Key Type Description Allowed values Default value
file string URI to a single file to use as input. Supported URI types are azureml, https, wasbs, abfss, adl. For more information on how to use the azureml URI format, see Core yaml syntax. One of file or folder is required.
folder string URI to a folder to use as input. Supported URI types are azureml, wasbs, abfss, adl. For more information on how to use the azureml URI format, see Core yaml syntax. One of file or folder is required.
mode string Mode of how the data should be delivered to the compute target. For read-only mount and read-write mount, the data will be consumed as a mount path. A folder will be mounted as a folder and a file will be mounted as a file. For download mode, the data will be consumed as a downloaded path. ro_mount, rw_mount, download ro_mount

JobInputDataset

Key Type Description Allowed values Default value
dataset string or object Required. A dataset to use as input. This value can be either a reference to an existing versioned dataset in the workspace or an inline dataset specification.

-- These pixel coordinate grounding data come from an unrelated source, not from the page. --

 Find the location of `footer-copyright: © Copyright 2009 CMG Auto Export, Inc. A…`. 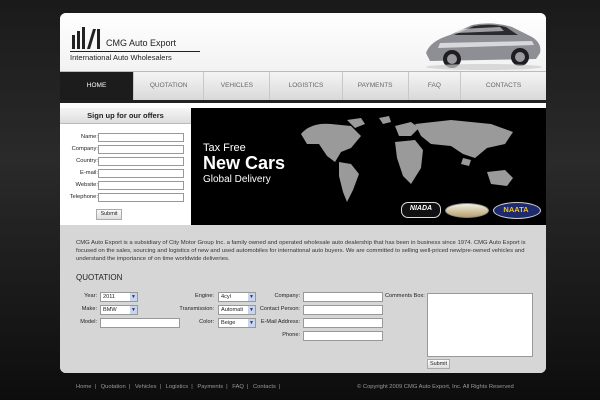

footer-copyright: © Copyright 2009 CMG Auto Export, Inc. A… is located at coordinates (436, 387).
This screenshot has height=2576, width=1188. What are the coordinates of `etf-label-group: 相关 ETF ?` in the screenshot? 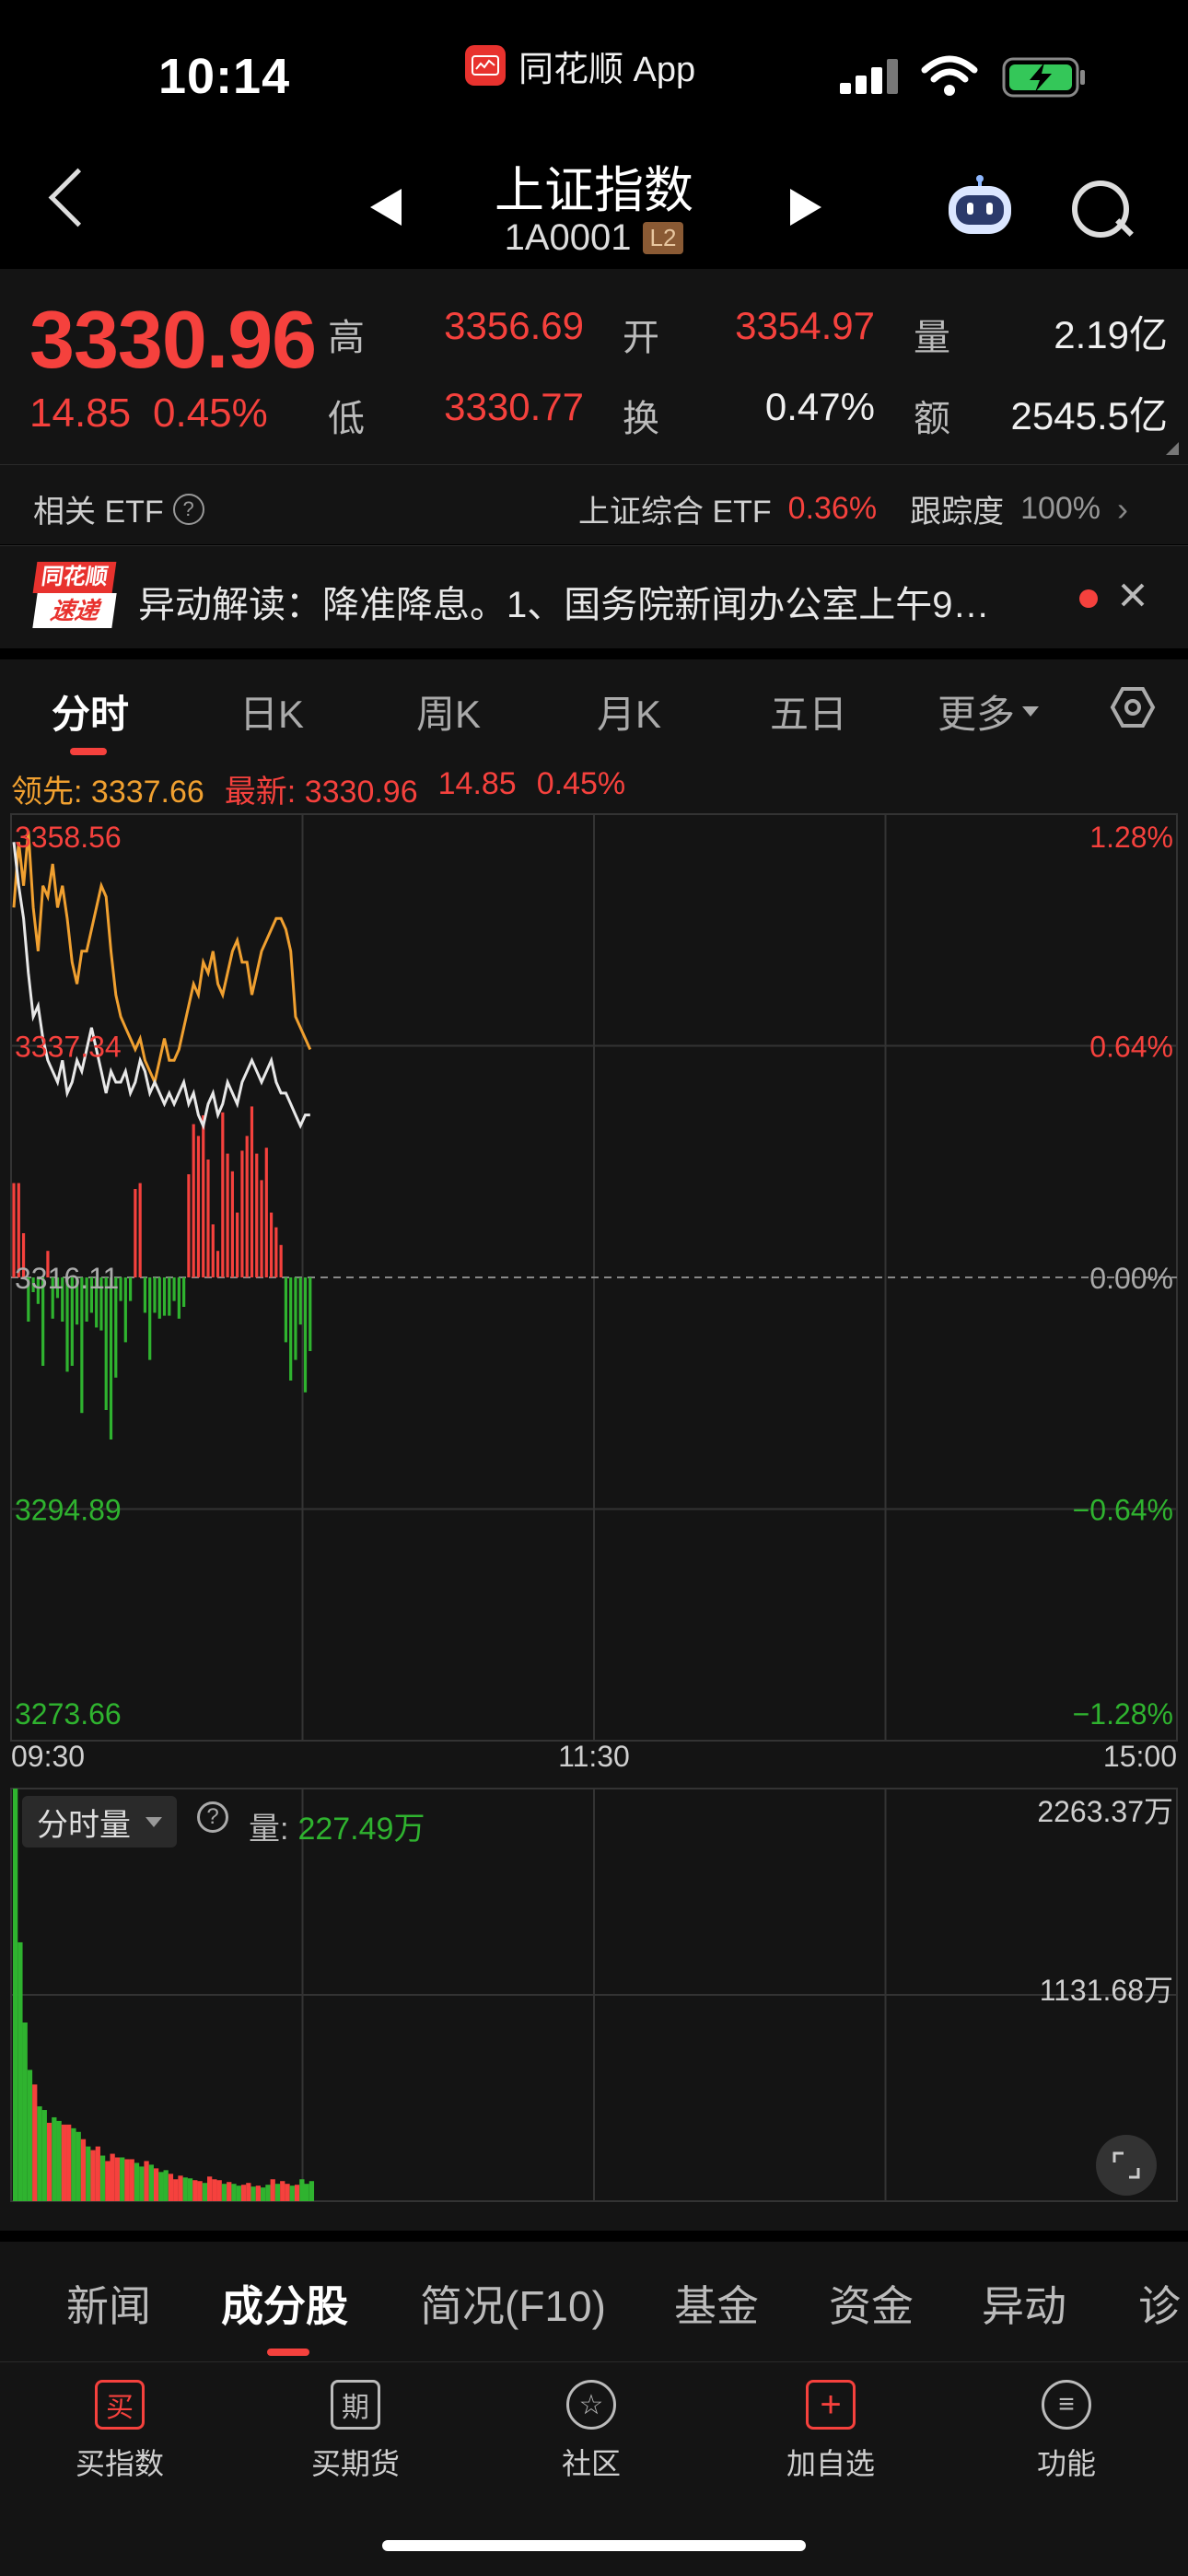 It's located at (119, 509).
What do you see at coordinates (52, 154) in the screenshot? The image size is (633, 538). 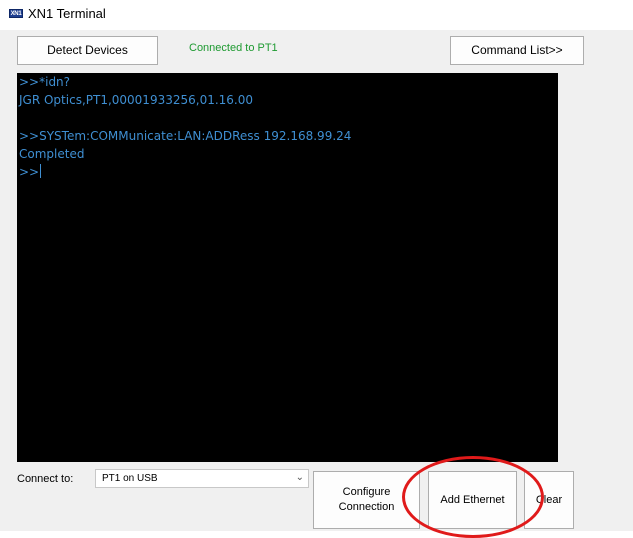 I see `terminal-line: Completed` at bounding box center [52, 154].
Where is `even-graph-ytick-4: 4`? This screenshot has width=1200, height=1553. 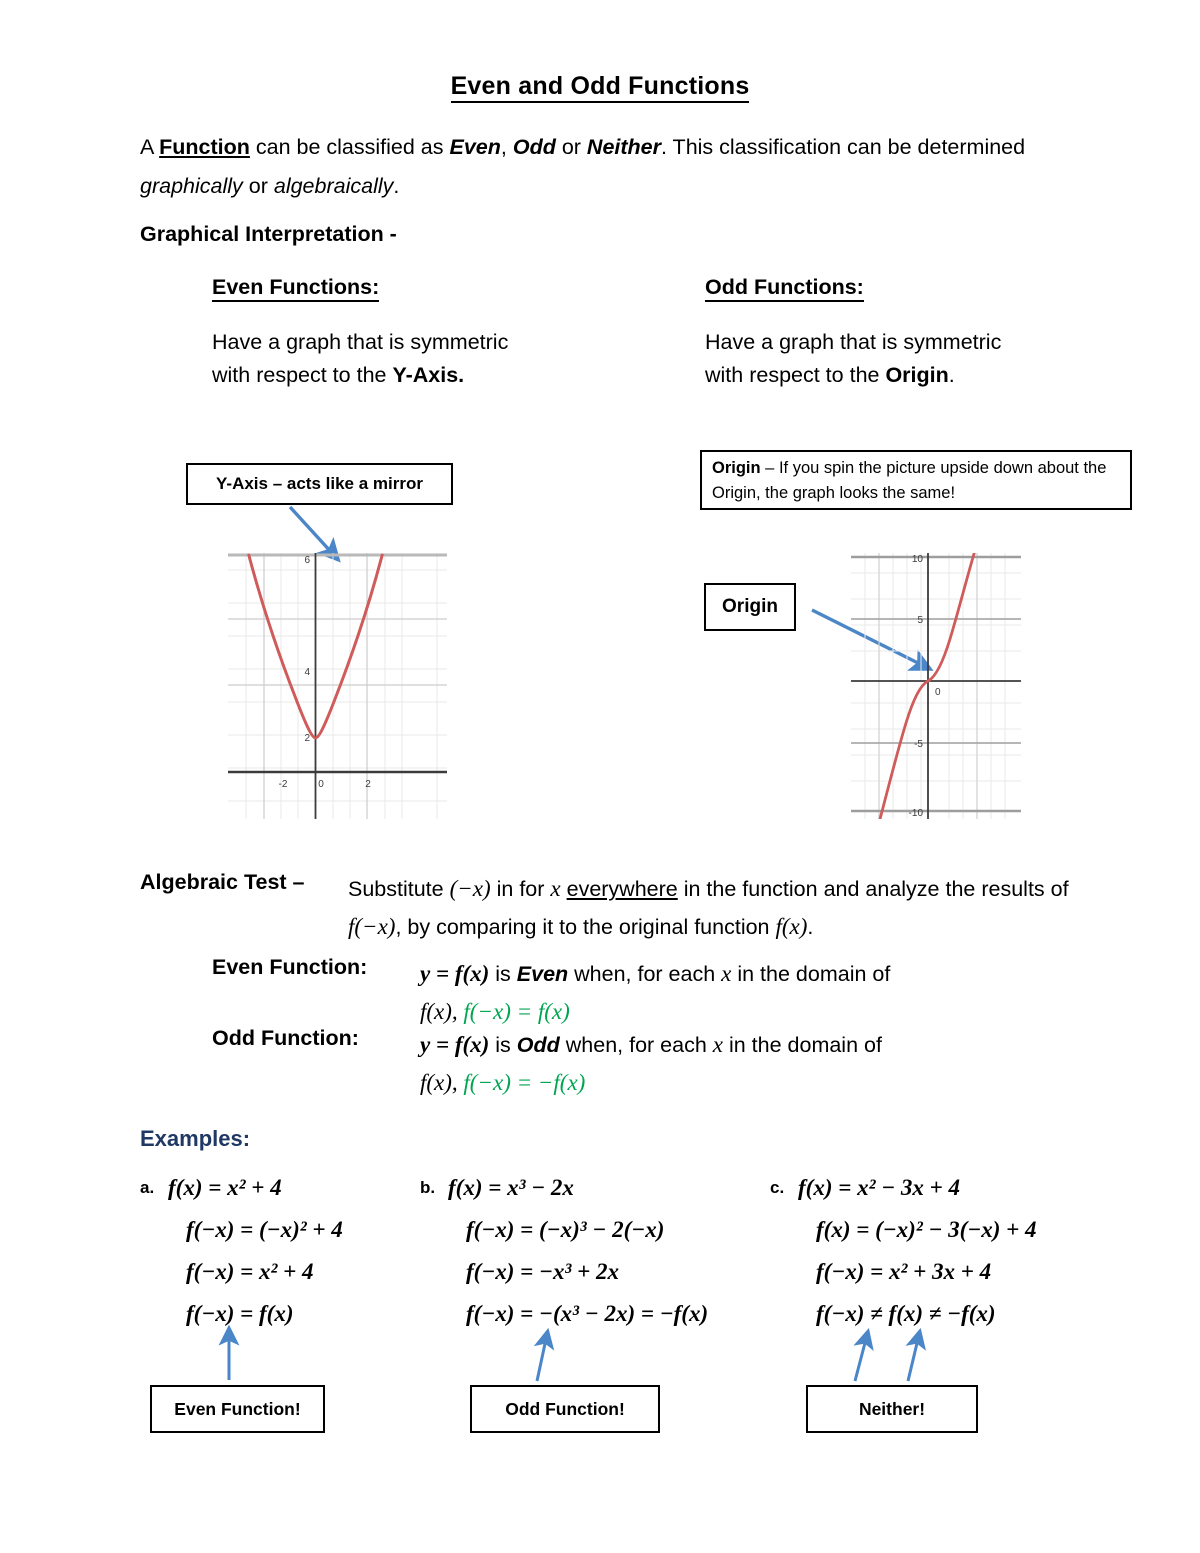
even-graph-ytick-4: 4 is located at coordinates (307, 672).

To reference an existing dataset, use the azureml:<dataset-name>:<dataset-version> syntax.

To define a dataset inline, follow the Dataset schema. Exclude the name and version properties as they are not supported for inline datasets.
mode string Mode of how the dataset should be delivered to the compute target. For read-only mount, the dataset will be consumed as a mount path. A folder will be mounted as a folder and a file will be mounted as the parent folder. For download mode, the dataset will be consumed as a downloaded path. ro_mount, download ro_mount

Remarks

Component jobs can be run inside pipeline jobs. az ml job commands can be used for managing Azure Machine Learning pipeline jobs.

Component jobs currently cannot be run as standalone jobs and can only be run inside pipelines.